Como vai ficar a relação dos dois agora? Difícil, certamente, mas não posso dizer mais do que isso para não contar spoilers. A relação dos protagonistas com os pais também está mudando. Quer dizer, mudou para o Harry, para a Gina a relação continua a mesma - ou quase, porque ela se ressente pelos pais deixarem o Harry tão tenso, tão perdido e distante.
Vou voltar a trabalhar em "Perdidos na Rotação" assim que acabar de escrever E4P, o que deve ser nos próximos meses. Beijo!

ooo gisllaine farias: Harry se despedir da família e ir para a faculdade? Lamento, mas acho que não veremos isso. A fic acaba antes, ou mais ou menos aí.
O capítulo passado, e também este, foi mesmo complicado. Só não entendi sua decepção com o Harry. Por que ele "dizer que não vai mais voltar pra casa é dificil de aceitar"? Por causa da Gina? Fiquei curiosa. =) Beijo!

ooo karol: A Gina amadureceu, mas é difícil dizer qualquer coisa do Harry quando ele está tão perdido. Acho que ele ainda vai dar muita dor de cabaça para a nossa heroína. Beijo!

ooo Pati Black: A maioria das pessoas preferem os capítulos do Harry, não sei o porquê. Sobre a universidade, não, dificilmente vamos ver essa parte da fic. Um vislumbre, talvez, mas não mais do que isso. Beijo!
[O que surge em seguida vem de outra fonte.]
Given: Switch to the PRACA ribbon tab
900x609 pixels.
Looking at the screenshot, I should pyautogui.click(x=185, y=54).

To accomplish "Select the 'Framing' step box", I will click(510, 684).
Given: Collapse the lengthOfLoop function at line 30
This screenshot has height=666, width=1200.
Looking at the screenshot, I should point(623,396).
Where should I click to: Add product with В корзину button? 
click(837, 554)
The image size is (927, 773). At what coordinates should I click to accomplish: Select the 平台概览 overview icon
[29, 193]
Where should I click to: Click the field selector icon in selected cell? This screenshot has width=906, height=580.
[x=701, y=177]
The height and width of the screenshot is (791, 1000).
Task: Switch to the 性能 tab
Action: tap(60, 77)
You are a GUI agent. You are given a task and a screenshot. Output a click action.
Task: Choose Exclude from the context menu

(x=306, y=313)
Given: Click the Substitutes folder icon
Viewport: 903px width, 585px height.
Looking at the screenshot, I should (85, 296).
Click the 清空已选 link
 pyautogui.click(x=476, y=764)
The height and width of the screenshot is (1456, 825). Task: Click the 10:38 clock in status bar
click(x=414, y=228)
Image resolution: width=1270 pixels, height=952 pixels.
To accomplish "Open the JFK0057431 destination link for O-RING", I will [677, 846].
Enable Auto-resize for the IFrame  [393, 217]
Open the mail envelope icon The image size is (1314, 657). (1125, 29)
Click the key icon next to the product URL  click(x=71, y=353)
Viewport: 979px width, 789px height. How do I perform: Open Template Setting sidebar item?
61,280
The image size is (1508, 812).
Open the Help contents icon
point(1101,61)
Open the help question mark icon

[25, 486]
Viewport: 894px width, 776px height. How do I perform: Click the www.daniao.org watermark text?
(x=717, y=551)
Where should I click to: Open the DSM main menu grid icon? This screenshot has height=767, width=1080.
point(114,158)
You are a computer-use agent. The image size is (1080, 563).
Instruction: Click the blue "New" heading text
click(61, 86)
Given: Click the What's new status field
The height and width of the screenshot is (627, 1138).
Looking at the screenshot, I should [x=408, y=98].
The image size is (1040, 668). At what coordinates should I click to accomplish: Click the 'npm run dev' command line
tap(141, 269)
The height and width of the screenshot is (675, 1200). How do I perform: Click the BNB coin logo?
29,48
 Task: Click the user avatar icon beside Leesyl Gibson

ooo sophie caine: Poxa, obrigada pelas palavras. Às vezes acho que coloco detalhes e coisas demais na minha escrita, mas é bom saber que pelo menos uma pessoa gosta disso. =)
Não tenho dúvidas que o amor do Harry e da Gina é imenso. É maior do que qualquer coisa para a Gina, e seria igualmente arrebatador para o Harry há um tempo atrás. Mas será que esse sentimento supera as próprias "dores" dele? O X da questão está todo aí.
Quando acabar essa fic vou continuar com "Perdidos na Rotação", que está em hiatus agora. Até o fim do ano termino E4P. Beijo!

ooo Thamires: Quase que o Harry não voltou mesmo! Foi por pouco... Mas agora novas dificuldades surgem por aí. Harry vai ter que superar a si mesmo para ficar com a Gina, uma tarefa difícil. Coitado, ele está perdido!
Não se engane: ele nunca contaria aos pais sobre a relação dele com a Gina. Ele estava testando-a. Beijo!

ooo Anna Weasley Potter: "Tolerante" é uma ótima palavra para descrever a Gina neste momento. Quanto ao Harry, ele está sofrendo. Ele entedia a relação que tinha com a irmã da boca pra fora, mas agora todo o peso da situação está finalmente sobre os ombros dele.
Acho que além do Harry não querer ficar com os pais, a presença da Gina lhe traz culpa, ao mesmo tempo que o agrada. É complexo e confuso. Beijo!